The highway deadends at a large (by Swazi standards) border with South Africa. The line at the Swaziland side moved fast, though I was hounded by a fast-talking pollster with an iPad who asked me a million questions about my stay as I passed through it. Any annoyance there was quickly rectified when I set eyes on the customs and immigration officers, who were once again adorned with sparkling goofy hats. Seriously, more officials in scary bureaucratic positions should do this.

On the other side, a near-Sisyphean nightmare was unfolding in the only South African border I’ve had an issue with. A dozen windows fed by a dozen lines, all of which were struggling with a pilot program whereby all entering parties were digitally fingerprinted was causing a massive backup. I had a chat with a hoarse professional golfer returning home.

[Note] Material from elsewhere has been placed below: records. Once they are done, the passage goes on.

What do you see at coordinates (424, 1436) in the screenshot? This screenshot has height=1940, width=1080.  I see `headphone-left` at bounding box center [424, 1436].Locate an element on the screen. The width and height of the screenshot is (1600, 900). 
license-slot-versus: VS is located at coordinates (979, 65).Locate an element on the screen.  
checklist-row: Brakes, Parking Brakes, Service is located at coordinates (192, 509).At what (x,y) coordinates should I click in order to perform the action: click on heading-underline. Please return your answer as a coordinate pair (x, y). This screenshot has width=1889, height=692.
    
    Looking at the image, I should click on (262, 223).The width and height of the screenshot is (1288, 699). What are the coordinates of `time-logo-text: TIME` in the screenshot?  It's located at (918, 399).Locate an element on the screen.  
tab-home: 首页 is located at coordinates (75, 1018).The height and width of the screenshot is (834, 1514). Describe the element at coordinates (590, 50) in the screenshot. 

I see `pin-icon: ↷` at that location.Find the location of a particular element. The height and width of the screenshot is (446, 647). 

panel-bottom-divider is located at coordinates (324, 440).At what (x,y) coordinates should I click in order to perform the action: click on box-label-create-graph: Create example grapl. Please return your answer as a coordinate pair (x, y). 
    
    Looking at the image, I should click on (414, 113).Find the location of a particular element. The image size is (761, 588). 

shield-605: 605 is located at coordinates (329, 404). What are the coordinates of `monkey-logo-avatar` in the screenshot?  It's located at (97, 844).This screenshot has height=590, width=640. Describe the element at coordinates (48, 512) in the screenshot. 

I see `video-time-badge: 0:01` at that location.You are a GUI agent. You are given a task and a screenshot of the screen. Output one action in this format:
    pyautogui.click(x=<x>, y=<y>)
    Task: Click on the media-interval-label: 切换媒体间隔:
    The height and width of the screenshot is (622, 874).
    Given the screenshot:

I got stuck behind a family with kids having some sort of meltdown. I switched lines and watched multiple people mash a woman’s hands onto a fingerprint scanner while she barked angrily at the immigration agent on the other side of the glass. Eventually, my fingers were also mashed onto glowing green glass, the customs agent still grumbling about the woman who’d been in front of me, and I entered South Africa for what I believe will be my 4th and final stint.